Barton et al. (2007) reported that children crossed a road more safely immediately following a brief pedestrian safety training that included instruction followed by practice crossings on a pretend road. Schwebel et al. (2016) implemented street-crossing training for children 7 and 8 over a 3-week period. The training involved six sessions of 45 crossings in a virtual pedestrian environment, and subsequent evaluation showed that the training decreased unsafe crossing and departure delays, while increasing their observation of traffic compared to baseline pre-intervention performance. In the United Kingdom, a combination of adult-led training and peer discussions for children 5 to 8 led to improved roadside search skills (Tolmie et al., 2005). In a small study of mostly middle-class preschool children, Albert and Dolgin (2010) also reported that 4- and 5-year-olds trained by adults in groups of 3 or 4 using a “playmat” model retained real-world behavioral (street crossing choices) improvement 6 months later compared to peers trained using two other less interactive methods or who received no training. According to the authors, the success of this treatment may lie in the opportunities for peer collaboration and corrective feedback from the adult trainers.

Thus, numerous studies suggest that knowledge and behaviors of young children may be improved through education and training programs, but that behavior in real-world traffic situations is more likely to be modified if the program incorporates interactive training with opportunities for practice and positive reinforcement (Percer, 2009). Effectiveness of school-based child pedestrian training would also likely be enhanced if it combined child training with emphasis to teachers, parents, and other caregivers on the limits of children and the need for careful supervision, particularly for those younger than 10 years (see Section 1.2).

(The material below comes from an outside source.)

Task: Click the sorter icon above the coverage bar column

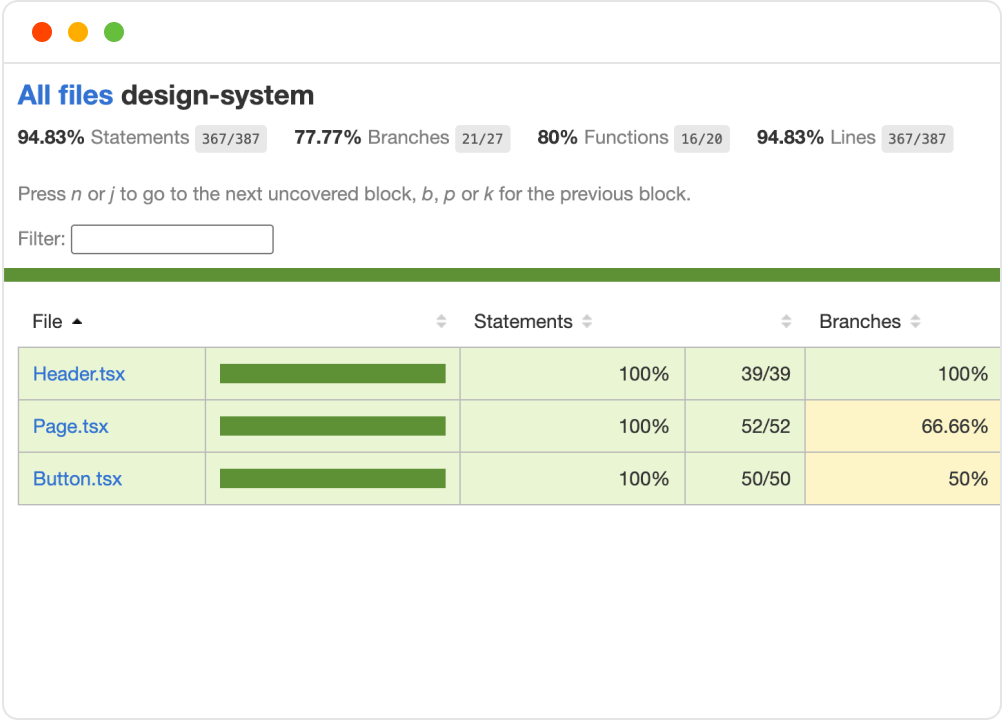Action: (x=441, y=321)
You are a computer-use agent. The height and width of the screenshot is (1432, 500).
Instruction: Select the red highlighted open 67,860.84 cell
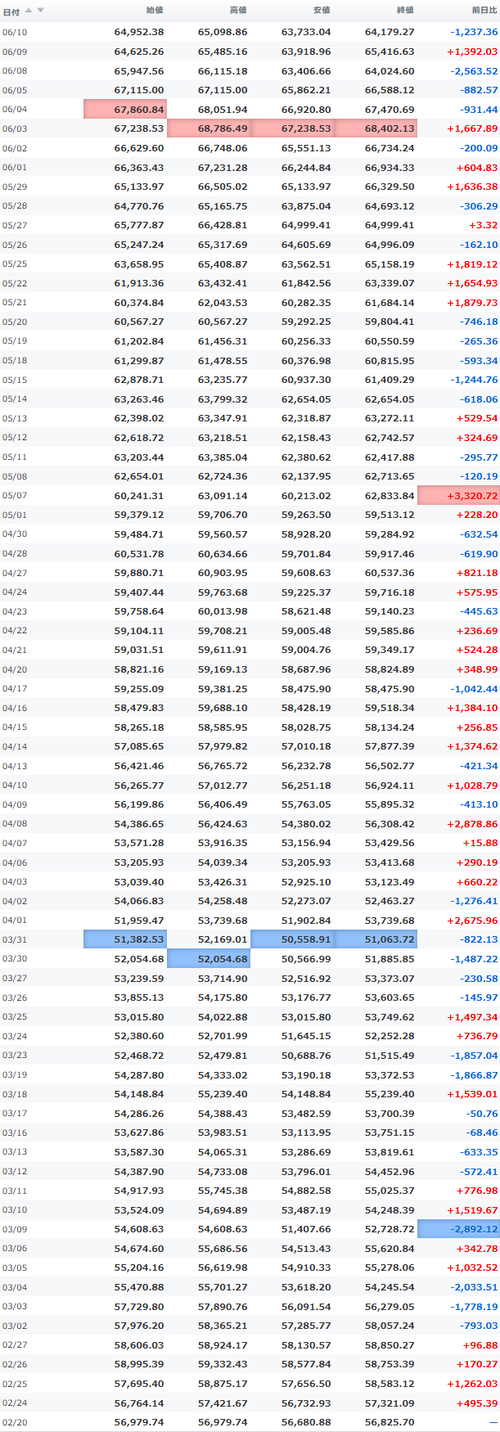125,108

Costs: NHTSA publications are free for download, and can be distributed at low expense.

Time to implement: Short, once a decision is made by a school district to offer such a program. Time is needed to review the recommended material, work it into the school’s existing curriculum, and train teachers. The training needs to be repeatedly implemented to sustain effectiveness.

Other issues:

    • A consensus from reviews is that practical training—that is, learning by doing with reinforcement of correct behaviors—is the most effective way for children to learn traffic safety skills (Bruce & McGrath, 2005; Dragutinovic & Twisk, 2006; Percer, 2009). The need for experiential learning is especially key for younger children who lack the capacity to generalize concepts and need to practice in environments with real objects that are as close as possible to those they will experience (Dragutinovic & Twisk, 2006). Although it can be done with adult supervision, real-world practice may be difficult to achieve with large groups of school children and without undue exposure to traffic risks.
    • Classroom education may be enhanced by using outdoor simulation, three-dimensional models, games, or other interactive learning methods such as with computer games and models, particularly in adult-led and small-group activities. These methods do not replace real-world practice but evidence from a few studies suggests that interactive training with opportunities for feedback, correction, and practice (more than one session) may lead to more lasting behavior improvements (Tolmie et al., 2005; Albert & Dolgin, 2009).
    • Hammond et al. (2014) found that trainers often modified the training from recommended best practices in a program (“Kerbcraft”) developed to provide roadside training for 5- to 7-year-olds in the United Kingdom. This deviation seems to have been toward conserving resources by conducting shorter trainings and introducing more classroom elements than the program recommended. It isn’t clear, however, if the adaptations diminish effectiveness, but that is certainly a risk since the modifications have not been evaluated. The other possible implication is that the longer, all-roadside training may not be practical for consistent implementation (Hammond et al., 2014). It is important that whenever programs are modified, however, that the changed program is also evaluated to ensure continued effectiveness.